The prevalence of Mycobacterium tuberculosis drug resistance in New Caledonia, 1995-1996.

Int J Tuberc Lung Dis

Institut Pasteur of New Caledonia.

Published: March 1999

Setting: Study of the susceptibility to anti-tuberculosis drugs of Mycobacterium tuberculosis strains isolated in New Caledonia, a French South Pacific Territory, where tuberculosis continues to be a public health problem.

Objective: To assess the stability of this susceptibility in order to justify both non-systematic susceptibility testing and the implementation of simplified chemotherapy regimens.

Methods: Over a period of nearly 2 years (1995-1996), every new case of tuberculosis confirmed by the laboratory was included in the study. A total of 105 strains were tested against five anti-tuberculosis drugs: isoniazid, rifampicin, ethambutol, pyrazinamide and streptomycin.

Results: No primary drug resistance was detected for the main drugs. One strain with acquired resistance to isoniazid and streptomycin was isolated from one of the 12 patients suffering a relapse of the disease.

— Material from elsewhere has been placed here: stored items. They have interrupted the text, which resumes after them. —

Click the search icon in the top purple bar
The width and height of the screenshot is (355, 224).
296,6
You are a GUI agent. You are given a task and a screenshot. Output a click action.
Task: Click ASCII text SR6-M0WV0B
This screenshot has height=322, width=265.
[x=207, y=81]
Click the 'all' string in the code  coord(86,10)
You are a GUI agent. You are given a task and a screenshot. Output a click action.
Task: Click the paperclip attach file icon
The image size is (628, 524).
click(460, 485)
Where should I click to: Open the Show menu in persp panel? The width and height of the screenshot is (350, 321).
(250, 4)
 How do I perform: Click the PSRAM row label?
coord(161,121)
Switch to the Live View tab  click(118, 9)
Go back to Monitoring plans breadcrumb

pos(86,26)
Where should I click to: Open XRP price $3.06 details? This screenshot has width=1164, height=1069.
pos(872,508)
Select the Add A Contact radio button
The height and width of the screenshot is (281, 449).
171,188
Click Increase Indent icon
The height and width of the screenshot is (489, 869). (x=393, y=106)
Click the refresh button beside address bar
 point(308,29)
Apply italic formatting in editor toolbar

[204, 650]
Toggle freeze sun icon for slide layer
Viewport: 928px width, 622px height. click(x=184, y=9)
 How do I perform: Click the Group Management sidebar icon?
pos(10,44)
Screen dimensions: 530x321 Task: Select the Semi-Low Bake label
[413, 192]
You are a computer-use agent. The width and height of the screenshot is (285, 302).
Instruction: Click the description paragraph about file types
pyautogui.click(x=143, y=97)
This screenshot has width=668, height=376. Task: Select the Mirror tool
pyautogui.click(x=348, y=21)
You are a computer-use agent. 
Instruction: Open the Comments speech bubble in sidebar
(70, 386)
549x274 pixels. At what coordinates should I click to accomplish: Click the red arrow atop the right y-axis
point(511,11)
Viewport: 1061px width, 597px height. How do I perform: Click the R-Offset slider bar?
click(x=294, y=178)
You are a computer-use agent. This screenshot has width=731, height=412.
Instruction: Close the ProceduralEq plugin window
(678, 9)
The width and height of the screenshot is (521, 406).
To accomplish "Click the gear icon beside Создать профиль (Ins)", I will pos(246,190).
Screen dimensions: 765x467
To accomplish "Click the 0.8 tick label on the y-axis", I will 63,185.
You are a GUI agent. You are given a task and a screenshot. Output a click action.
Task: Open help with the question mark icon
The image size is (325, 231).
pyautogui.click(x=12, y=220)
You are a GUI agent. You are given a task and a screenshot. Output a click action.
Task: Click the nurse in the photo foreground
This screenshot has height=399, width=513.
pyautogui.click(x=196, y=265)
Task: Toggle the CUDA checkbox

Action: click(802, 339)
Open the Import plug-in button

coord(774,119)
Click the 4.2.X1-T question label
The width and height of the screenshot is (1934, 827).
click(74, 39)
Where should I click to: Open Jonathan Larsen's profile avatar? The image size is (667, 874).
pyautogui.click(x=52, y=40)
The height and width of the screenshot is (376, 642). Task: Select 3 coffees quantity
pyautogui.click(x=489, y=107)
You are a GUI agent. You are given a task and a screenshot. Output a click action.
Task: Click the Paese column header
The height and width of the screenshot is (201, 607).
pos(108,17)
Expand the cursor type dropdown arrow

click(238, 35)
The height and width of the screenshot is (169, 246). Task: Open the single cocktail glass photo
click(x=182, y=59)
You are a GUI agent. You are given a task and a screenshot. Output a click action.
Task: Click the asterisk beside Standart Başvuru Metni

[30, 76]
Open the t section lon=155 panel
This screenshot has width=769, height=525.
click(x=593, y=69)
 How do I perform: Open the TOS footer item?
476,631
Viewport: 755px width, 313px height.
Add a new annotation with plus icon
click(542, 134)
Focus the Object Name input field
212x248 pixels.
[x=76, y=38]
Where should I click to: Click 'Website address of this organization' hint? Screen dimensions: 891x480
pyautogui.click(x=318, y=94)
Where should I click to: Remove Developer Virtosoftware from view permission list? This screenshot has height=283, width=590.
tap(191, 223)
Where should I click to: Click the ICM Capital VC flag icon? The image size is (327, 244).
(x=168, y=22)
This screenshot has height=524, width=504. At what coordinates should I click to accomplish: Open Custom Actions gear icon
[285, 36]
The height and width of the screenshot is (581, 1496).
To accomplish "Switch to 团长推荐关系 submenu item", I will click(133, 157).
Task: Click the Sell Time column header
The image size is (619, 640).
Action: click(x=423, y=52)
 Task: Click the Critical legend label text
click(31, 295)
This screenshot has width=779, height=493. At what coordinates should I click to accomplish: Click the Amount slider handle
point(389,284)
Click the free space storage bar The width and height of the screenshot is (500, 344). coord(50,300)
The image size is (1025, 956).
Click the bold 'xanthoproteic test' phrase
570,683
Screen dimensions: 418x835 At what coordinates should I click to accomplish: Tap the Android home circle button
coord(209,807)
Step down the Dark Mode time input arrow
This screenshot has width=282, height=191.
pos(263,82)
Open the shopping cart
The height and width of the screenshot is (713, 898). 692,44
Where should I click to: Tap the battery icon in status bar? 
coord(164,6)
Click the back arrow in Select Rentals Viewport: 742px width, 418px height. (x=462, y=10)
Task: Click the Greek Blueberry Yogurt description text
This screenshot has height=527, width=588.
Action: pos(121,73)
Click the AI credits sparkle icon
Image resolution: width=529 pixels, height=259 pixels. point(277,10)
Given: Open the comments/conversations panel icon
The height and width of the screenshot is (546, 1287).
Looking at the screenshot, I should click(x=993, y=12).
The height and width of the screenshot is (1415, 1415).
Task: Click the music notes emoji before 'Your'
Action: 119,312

Conclusions: The results of this exhaustive study justify the non-systematic approach to susceptibility testing for new patients. However, for strains isolated from patients suffering from relapse or therapeutic failure, or who belong to a high risk population, drug susceptibility testing should be performed. This kind of management will aid in the detection of possible isoniazid and streptomycin resistance, thus avoiding the selection and possible emergence of strains resistant to rifampicin. The results of the study argue for the use of a fixed dose regimen using triple combination tablets of isoniazid, rifampicin and pyrazinamide (HRZ) for 2 months, followed by dual drug therapy (HR) for 4 months.